I went to the nurses station and told her that she may want to come look at this right away. She followed me into the room and when she saw it, her eyes were huge and she just said "Oh wow, ok."  Originally they had said that a urine test (dip) would only take 5 minutes for results. Our room was directly across the hall from the nurses station, so I heard her on the phone saying "No, you don't understand... I can't dip this. It is pure blood. I've never seen anything like it." She came back into the room and said in a reassuring tone "We have to send his urine up to the lab, so it will probably be more like an hour or two for results."

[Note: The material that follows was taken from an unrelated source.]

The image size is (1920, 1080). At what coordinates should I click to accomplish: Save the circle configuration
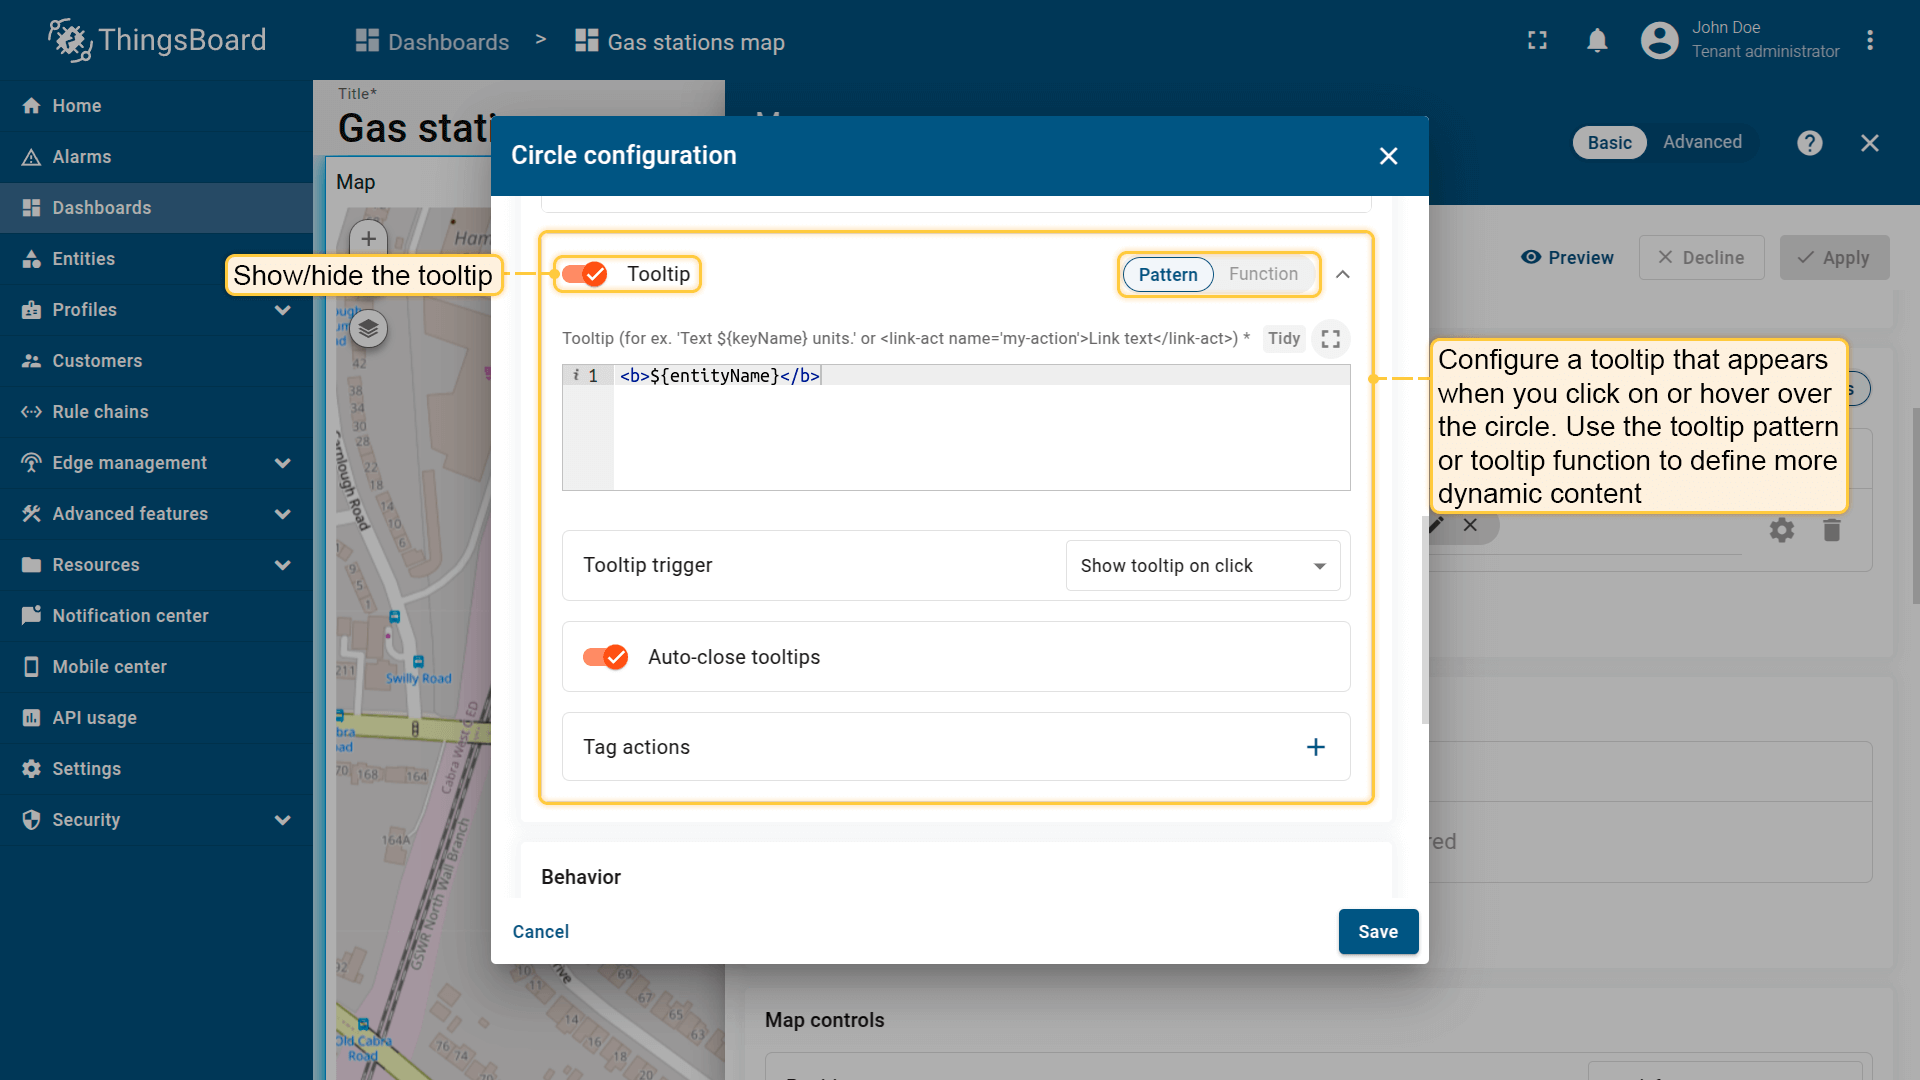(1377, 931)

The ER doctor came in to talk to us and said that he was admitting Carter. He needed a nephrology consult as well as infectious disease. He ordered an ultrasound and CT scan on his kidneys, and then we were moved to the Peds floor. You have to understand that I worked in the dialysis field for over 10 years. I treated patients with kidney failure. I have actually dialyzed kids as young as 8 years old. I know what kidney failure does to a person of any age, and while it's not a death sentence, it's definitely not a life I would choose for my child. So this scared the crap out of me. I remember praying, of course. But I don't remember any significant prayers. I think my prayers were more out of obligation than anything at that point. I mean what kind of mother would I be if my son were in the hospital and I didn't pray for him, right? But I never prayed EXPECTING an answer.

The next day, Carter's youth pastor asked if he could come visit. He came up and they chatted for a bit, then he asked if he could pray over Carter. I don't remember the specifics, but I do remember him praying this confident, bold prayer. Almost a prayer of thanks for healing Carter instead of a prayer of asking for healing. Like he just knew it would happen. I remember being moved to tears, and the only thing I thought was "Wow!" It was powerful. I was thankful that someone had the faith that I lacked in that moment.

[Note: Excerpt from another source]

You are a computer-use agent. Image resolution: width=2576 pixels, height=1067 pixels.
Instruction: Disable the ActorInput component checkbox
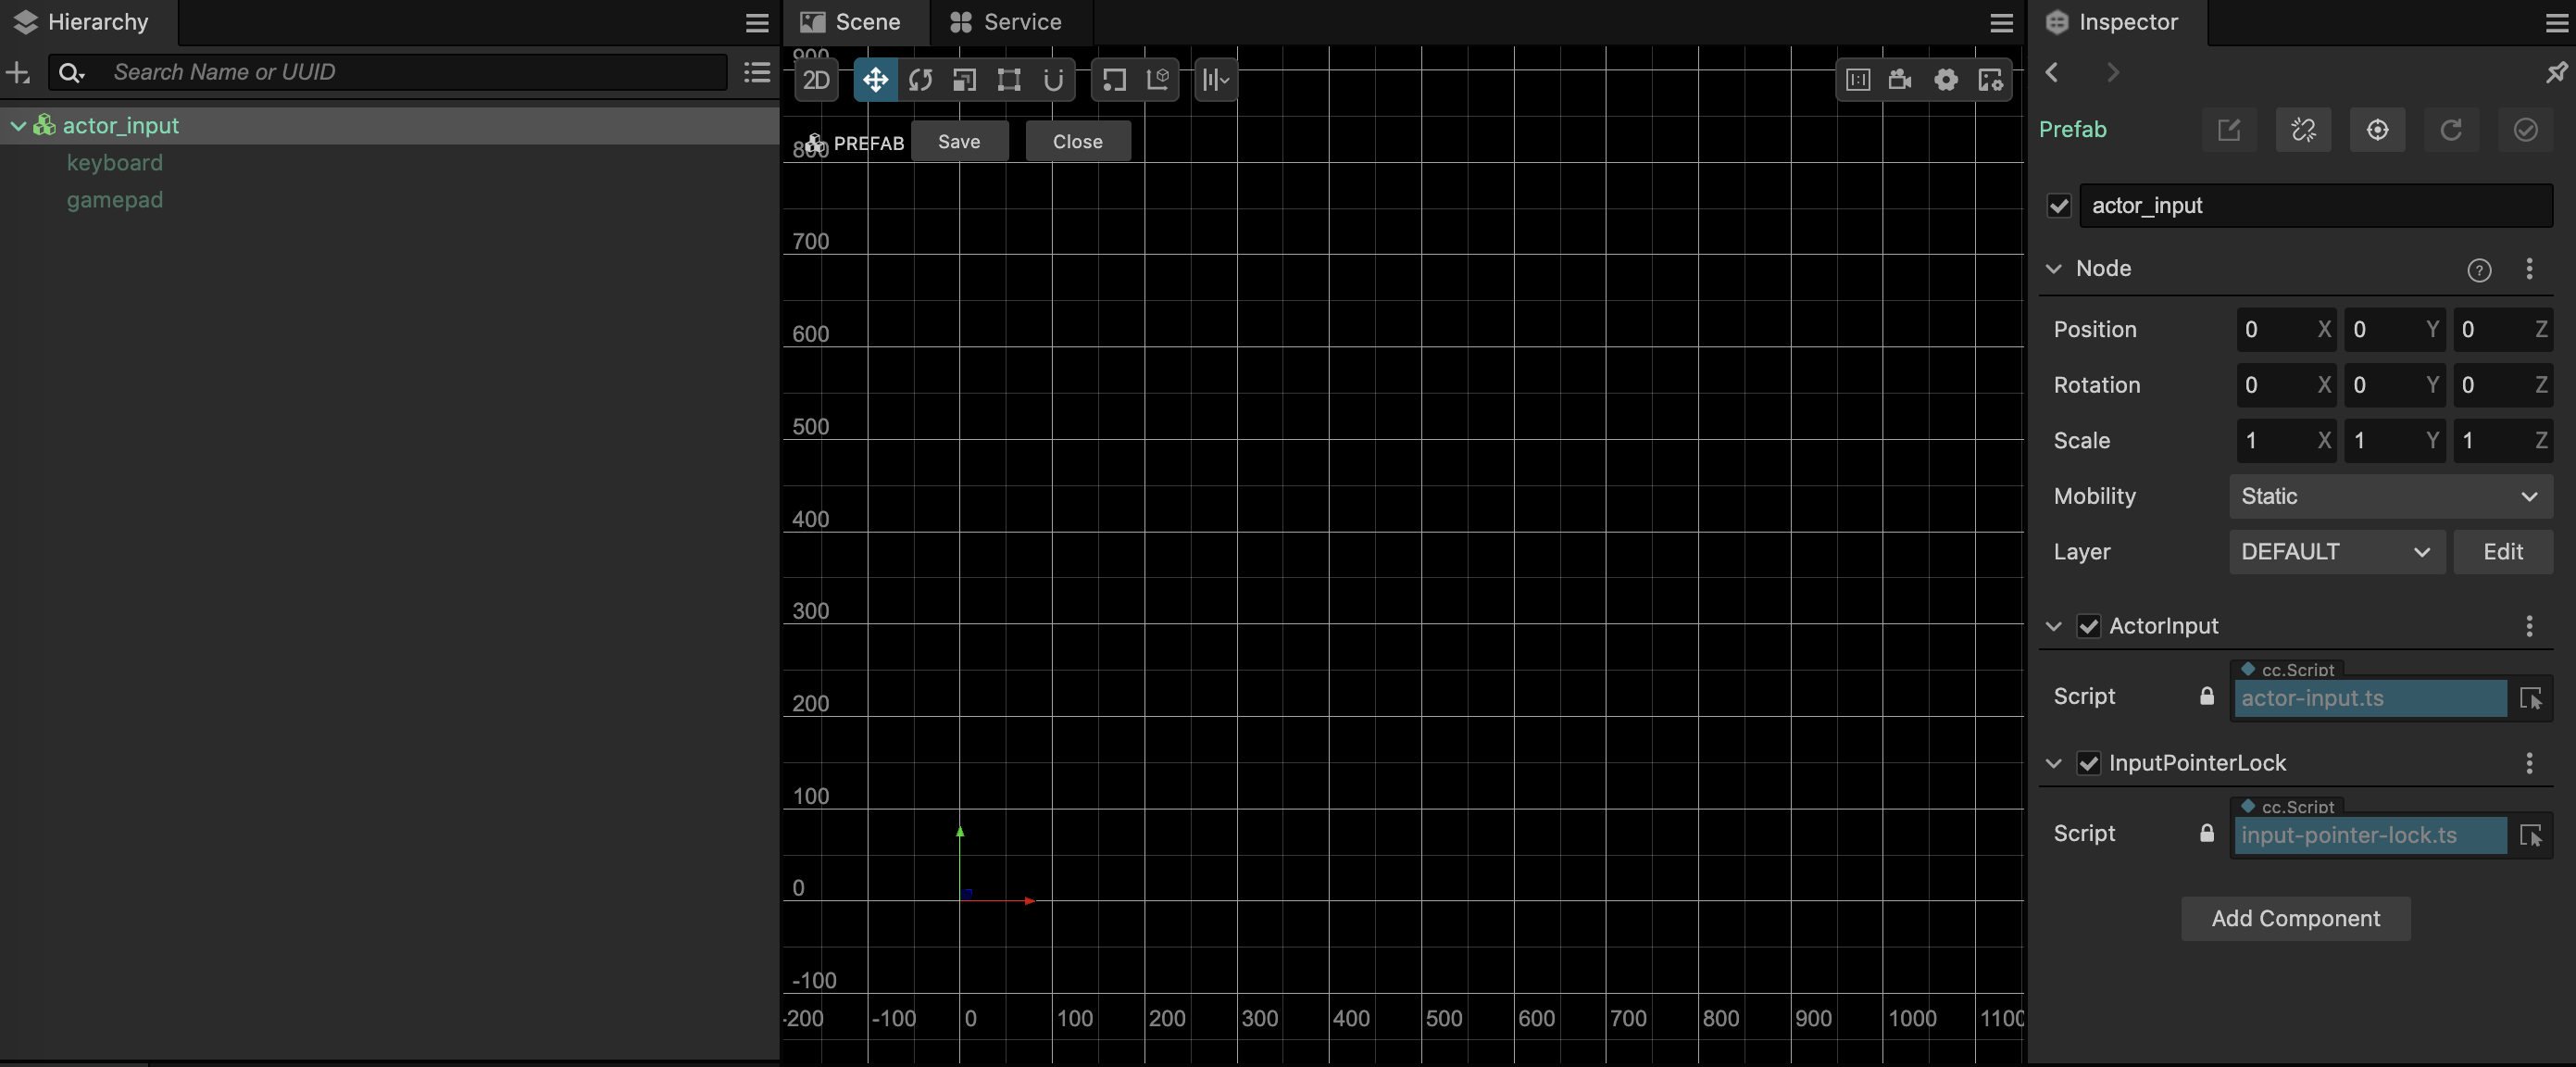(2088, 626)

The next day there was no trace of blood in his urine. This completely stumped the doctors. They said regardless of the cause, after a mass amount of blood like that it would take days or even weeks to show absolutely none. The ultrasound showed some nephrocalcinosis (some calcification on his right kidney) so they wanted to follow up with Carter in about a month. Sooner if he had any more issues. We followed up 30 days later. The nephrologist said that he just can't figure it out. He went through several possible scenarios and then said "but if it were that, then we would see...." and follow with why he ruled out that possibility. He said that he consulted with his colleagues about Carter's case because he was just out of ideas. None of them had answers either.

A couple of weeks ago he had a 6 month follow-up. They repeated the ultrasound, which now said "possible nephrocalcinosis as noted on earlier ultrasound" but basically they couldn't see it on this one. He told us that he doesn't see any need for further testing, but that he's just not comfortable saying that he's fine, so he wants to follow up again in 6-8 months. He said "Something happened. Something that I can't explain. You don't just have cola-colored urine one day and you're fine the next." Carter looked at me and grinned, as if to say "I can explain it." Carter has way more faith at his age than I do at mine. He inspires me so much.

So I've been practicing praying more bold, confident prayers. I don't want to be that person who puts limits on what God can do, in any situation. Instead, I'm trying to pray with the attitude of "I KNOW you can!"